▶ [Source text]:
Algorithm to match numbers with minimum number of moves

Problem Detail: 
This is a sort of edit-distance question, and is very easy. I am just quite brain dead on this subject and can’t figure it out so far.

Given a series of numbers, e.g.

[3, 1, 1, 1] 

How would one most efficiently turn all of the numbers into the same number, with the minimum number of “moves”? By “move” is meant adding or removing one from a number.
In the above example, the most efficient moves would be:

[1, 1, 1, 1] 

This would require 2 moves, reducing the first number twice.
I can’t figure out the best way to find this out, given much larger arrays of hundreds of numbers.
I originally tried computing the rounded average number (sum of all divided by length), and then reducing them to the computed average, but the above example broke this, requiring 4 moves instead of 2.

▶ [Record list]:
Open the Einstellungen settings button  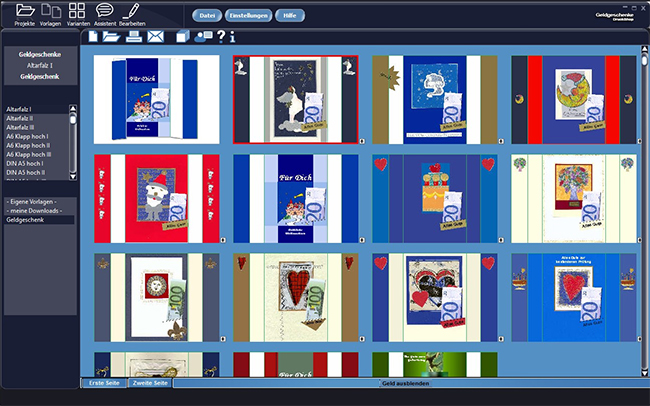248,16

* * *

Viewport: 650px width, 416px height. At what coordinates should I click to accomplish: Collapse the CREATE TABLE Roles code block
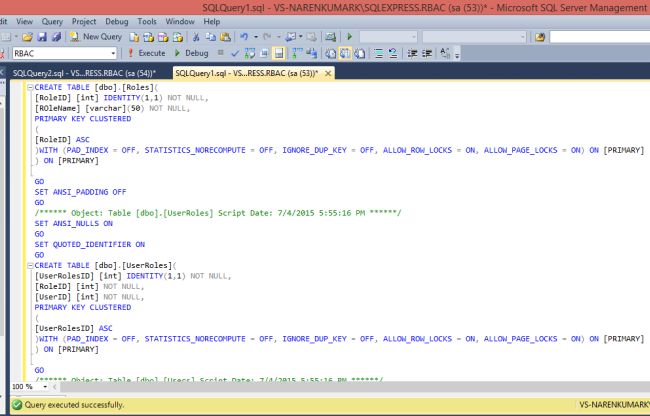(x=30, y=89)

▶ [Exercise]: Reproduce the full text of the minimum-moves question, word for word.

▶ [Result]:
Algorithm to match numbers with minimum number of moves

Problem Detail: 
This is a sort of edit-distance question, and is very easy. I am just quite brain dead on this subject and can’t figure it out so far.

Given a series of numbers, e.g.

[3, 1, 1, 1] 

How would one most efficiently turn all of the numbers into the same number, with the minimum number of “moves”? By “move” is meant adding or removing one from a number.
In the above example, the most efficient moves would be:

[1, 1, 1, 1] 

This would require 2 moves, reducing the first number twice.
I can’t figure out the best way to find this out, given much larger arrays of hundreds of numbers.
I originally tried computing the rounded average number (sum of all divided by length), and then reducing them to the computed average, but the above example broke this, requiring 4 moves instead of 2.